Can you turn the entries into a JSON list of strings, one string per line and no blank lines, starting at the top and stopping after the line that contains "Action: tap(41, 330)"? Leave the pictures out.

— START OF Material for the task —

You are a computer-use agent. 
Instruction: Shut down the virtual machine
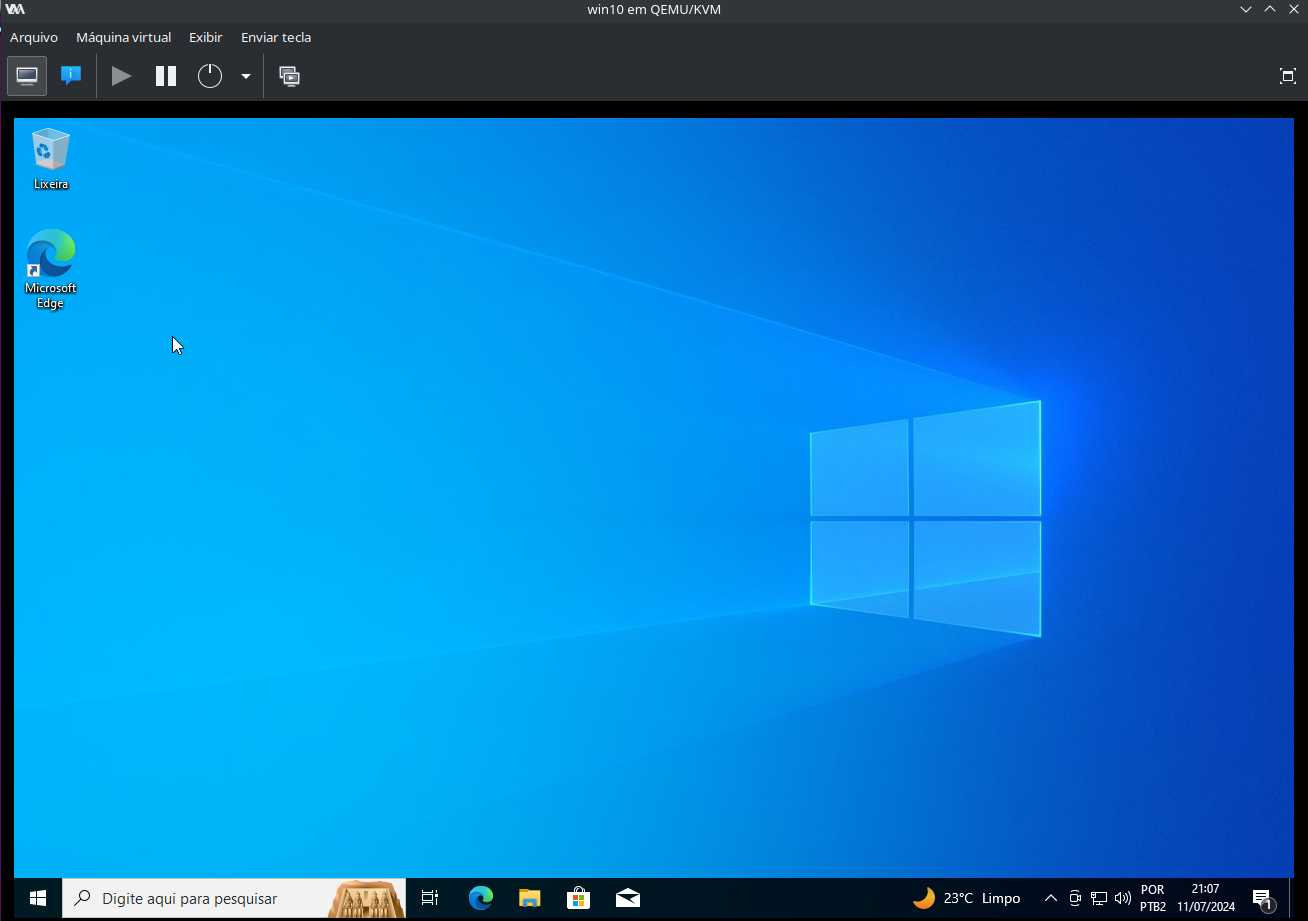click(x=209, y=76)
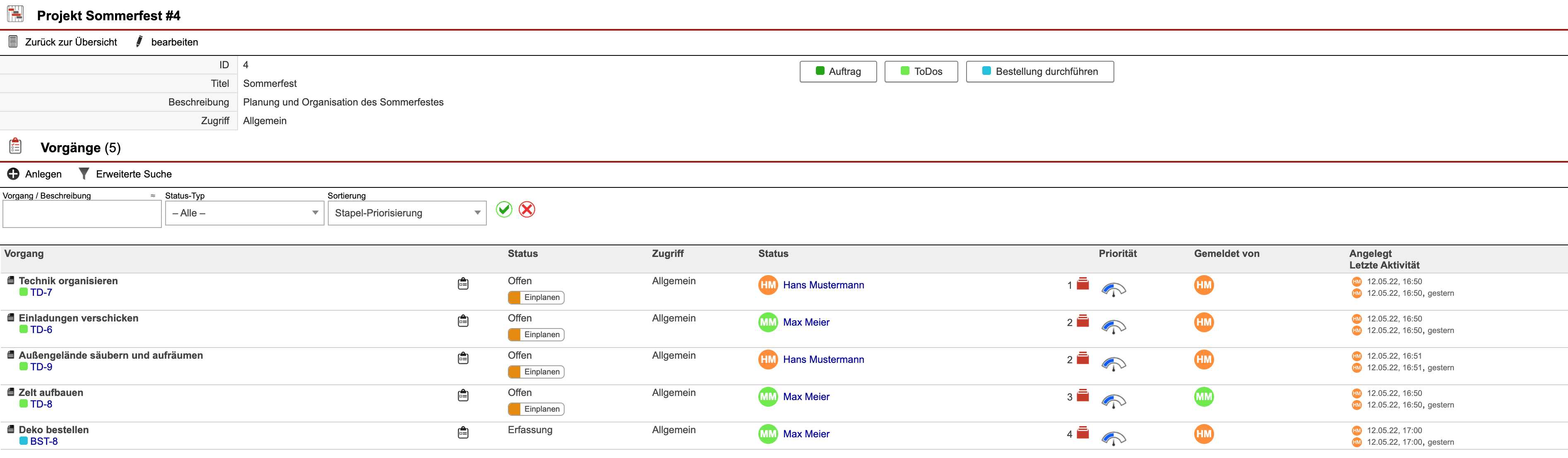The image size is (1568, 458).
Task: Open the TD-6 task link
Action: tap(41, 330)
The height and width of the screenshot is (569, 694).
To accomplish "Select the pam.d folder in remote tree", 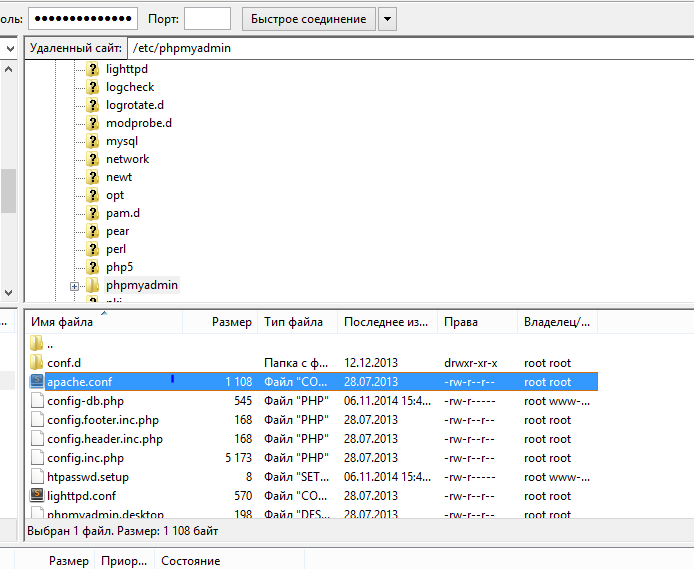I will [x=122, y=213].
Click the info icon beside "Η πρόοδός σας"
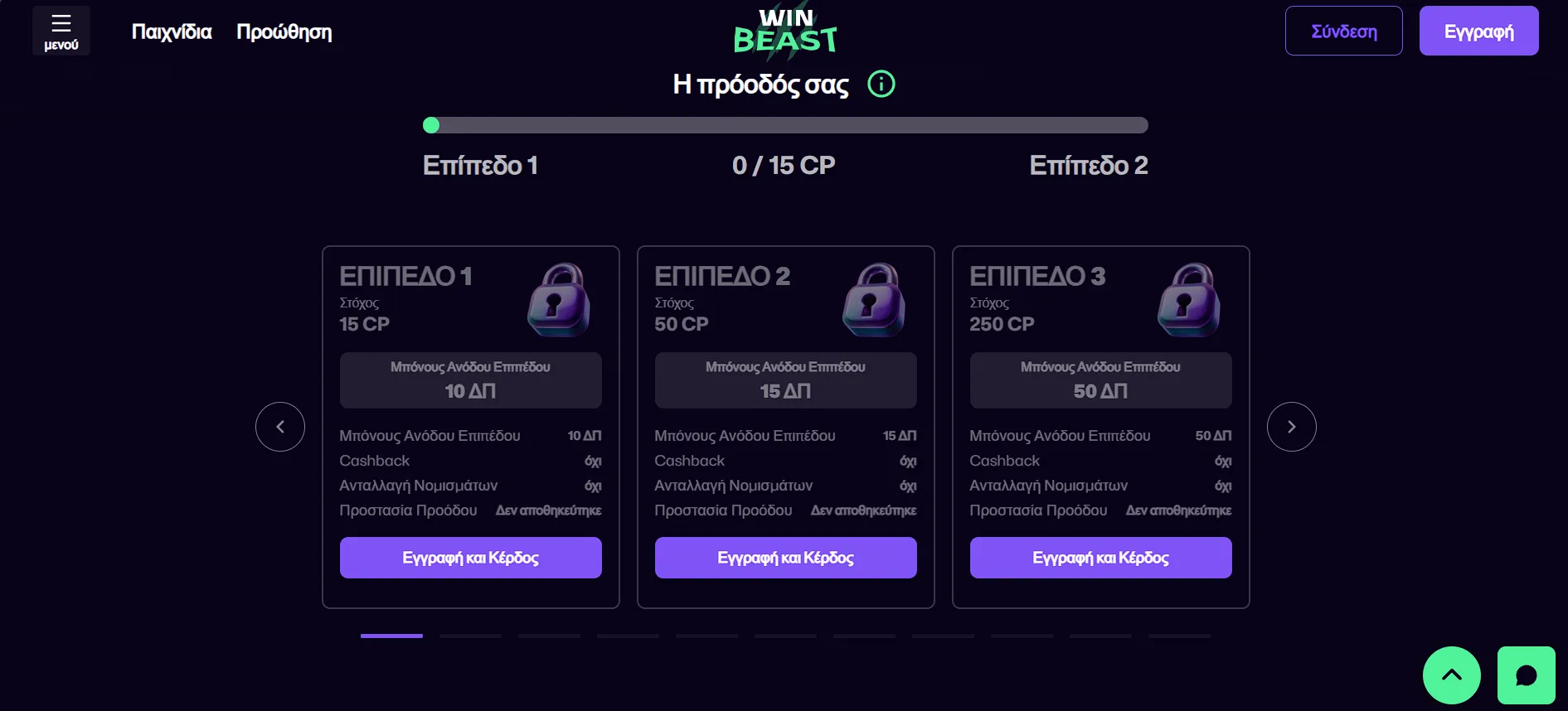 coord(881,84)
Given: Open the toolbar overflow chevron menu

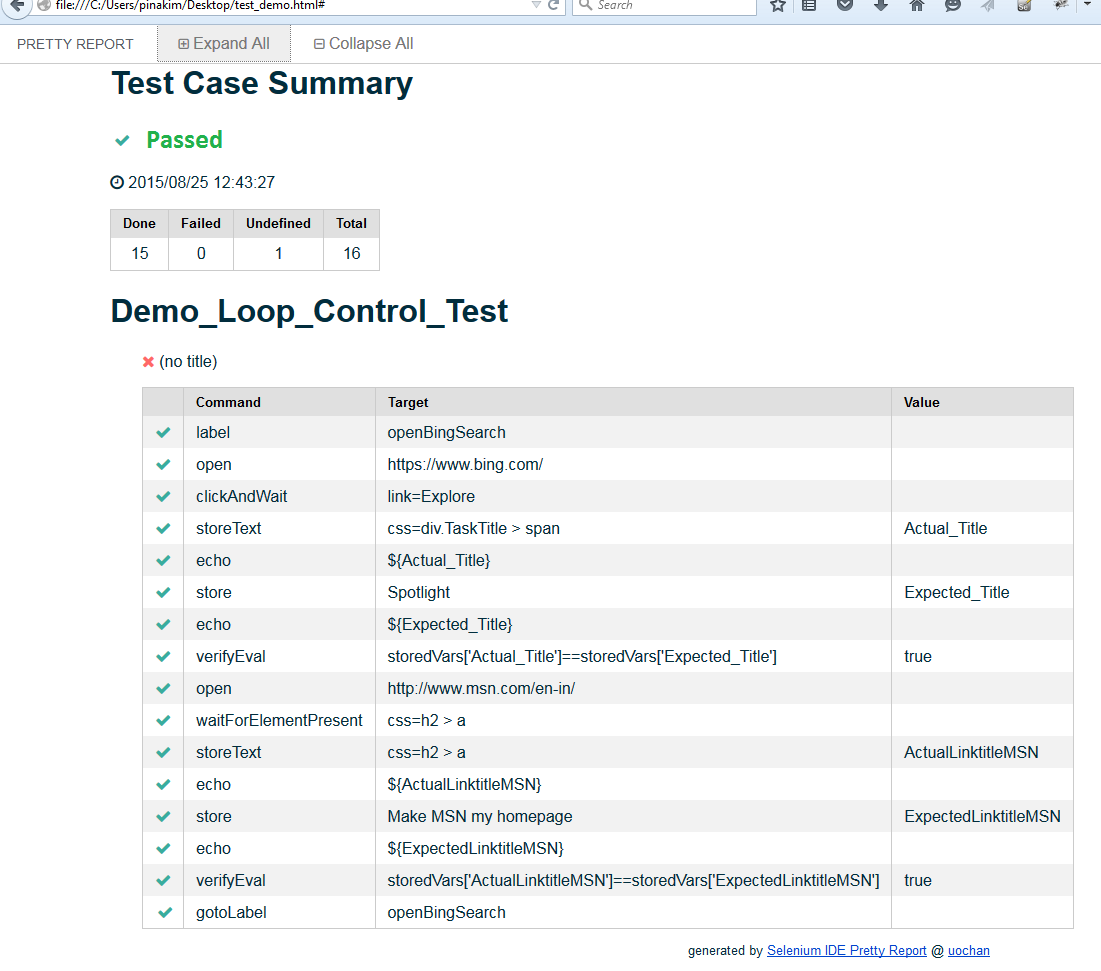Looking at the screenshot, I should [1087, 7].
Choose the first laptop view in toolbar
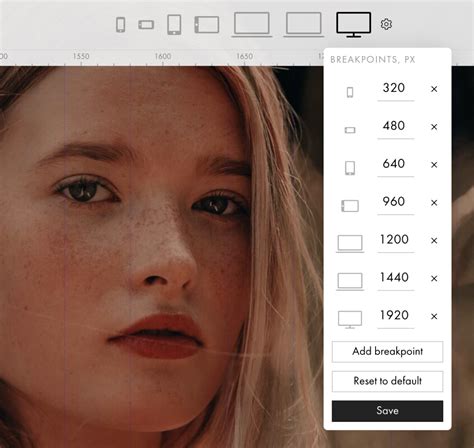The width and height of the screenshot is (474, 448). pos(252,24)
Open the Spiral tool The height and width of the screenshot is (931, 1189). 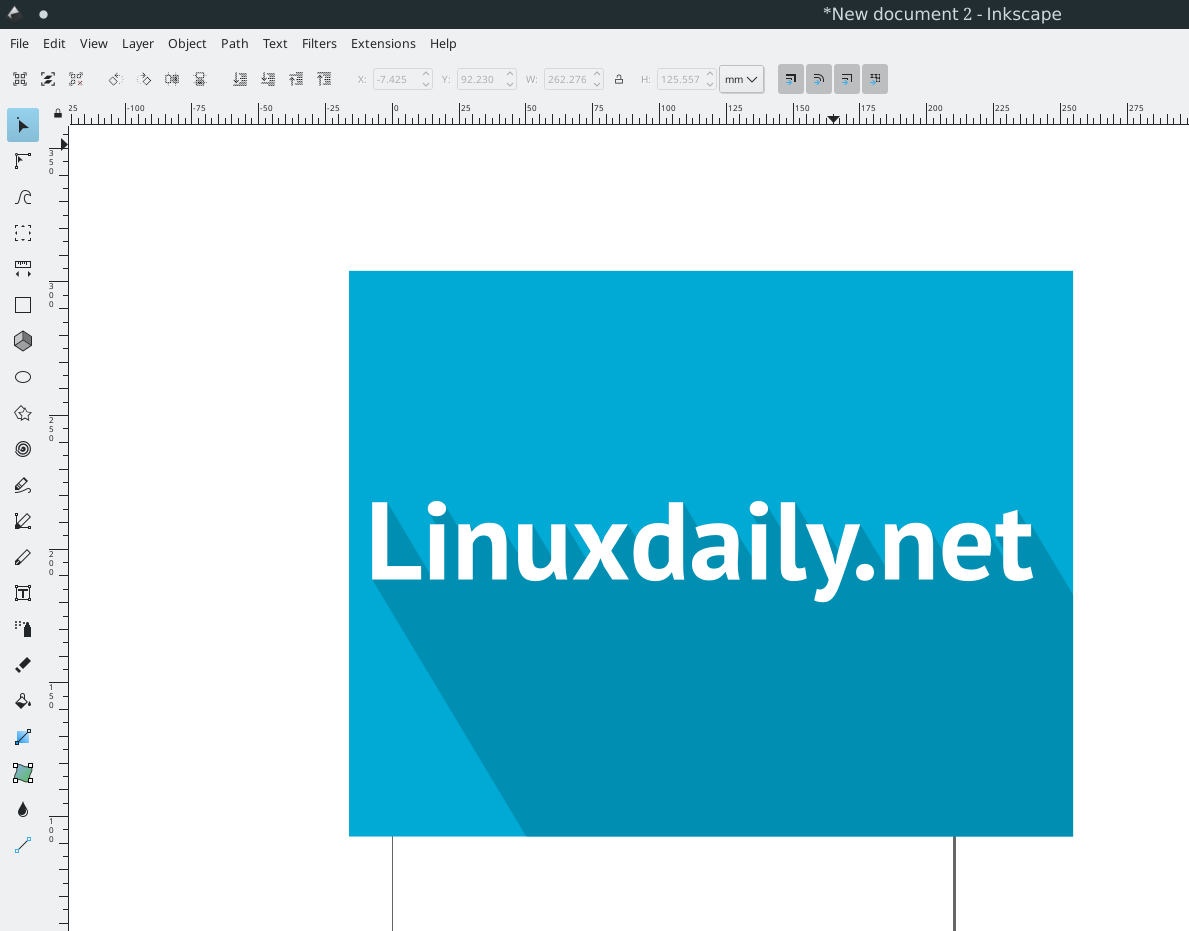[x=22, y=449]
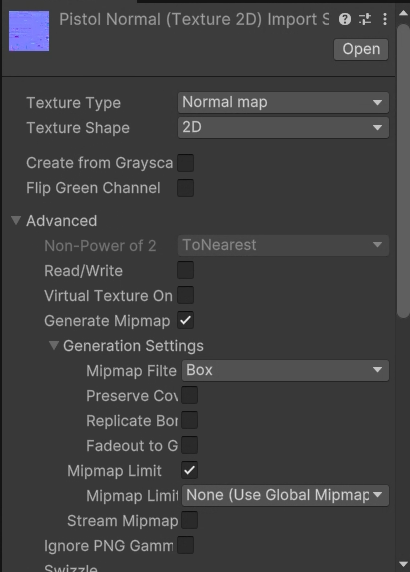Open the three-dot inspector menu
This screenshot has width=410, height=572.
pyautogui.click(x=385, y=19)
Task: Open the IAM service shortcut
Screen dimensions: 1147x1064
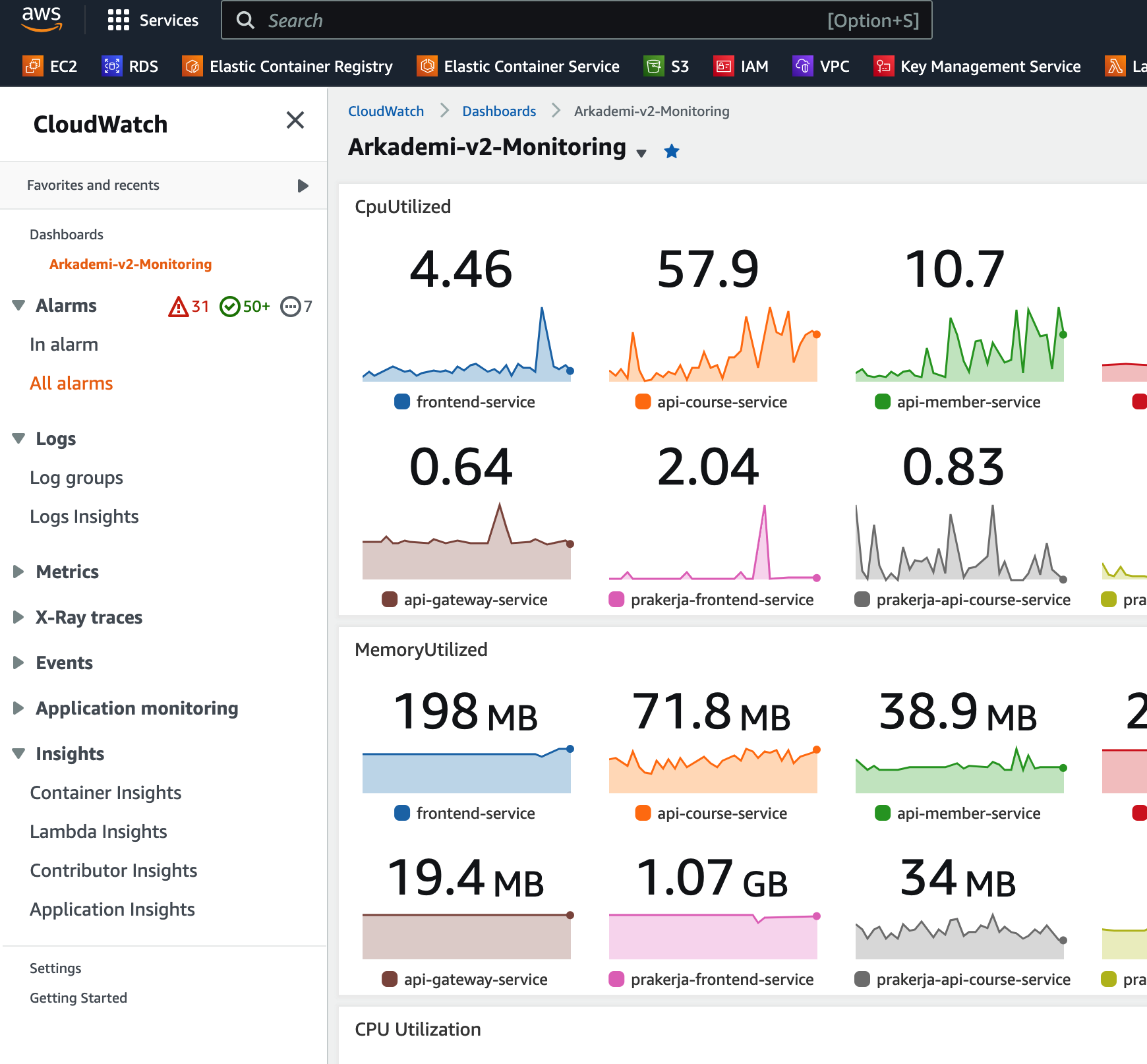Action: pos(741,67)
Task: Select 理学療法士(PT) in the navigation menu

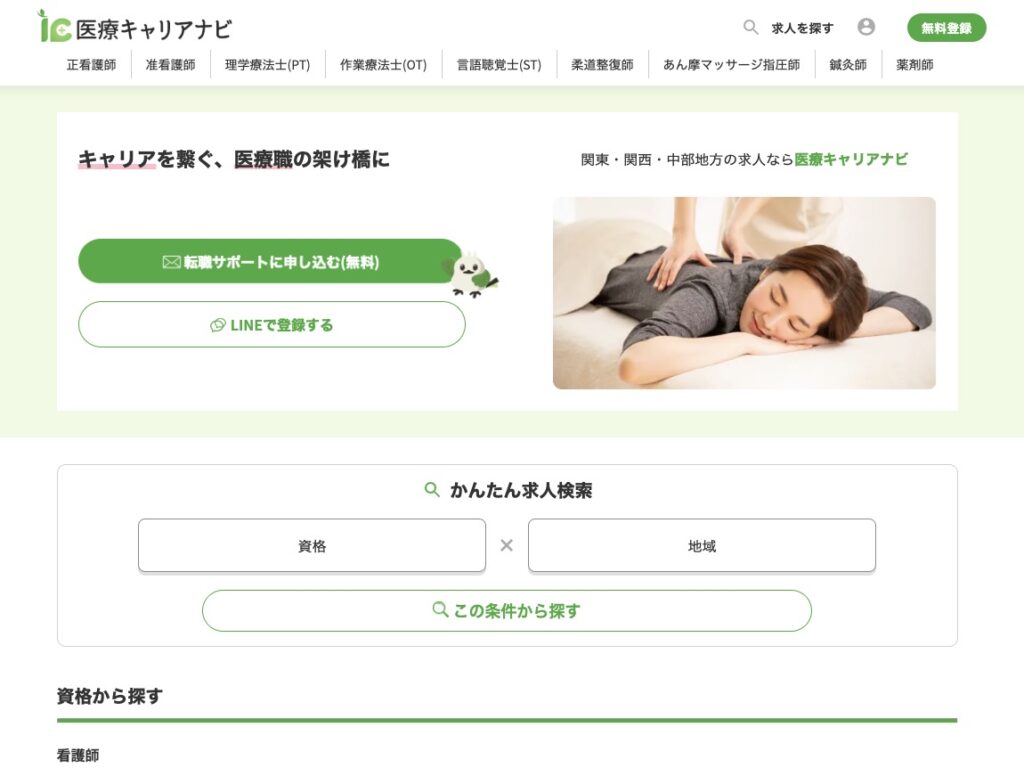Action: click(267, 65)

— END OF Material for the task —

> **Answer below**
[
  "You are a computer-use agent. ",
  "Instruction: Shut down the virtual machine",
  "click(x=209, y=76)",
  "The image size is (1568, 458).",
  "Task: Open the TD-6 task link",
  "Action: tap(41, 330)"
]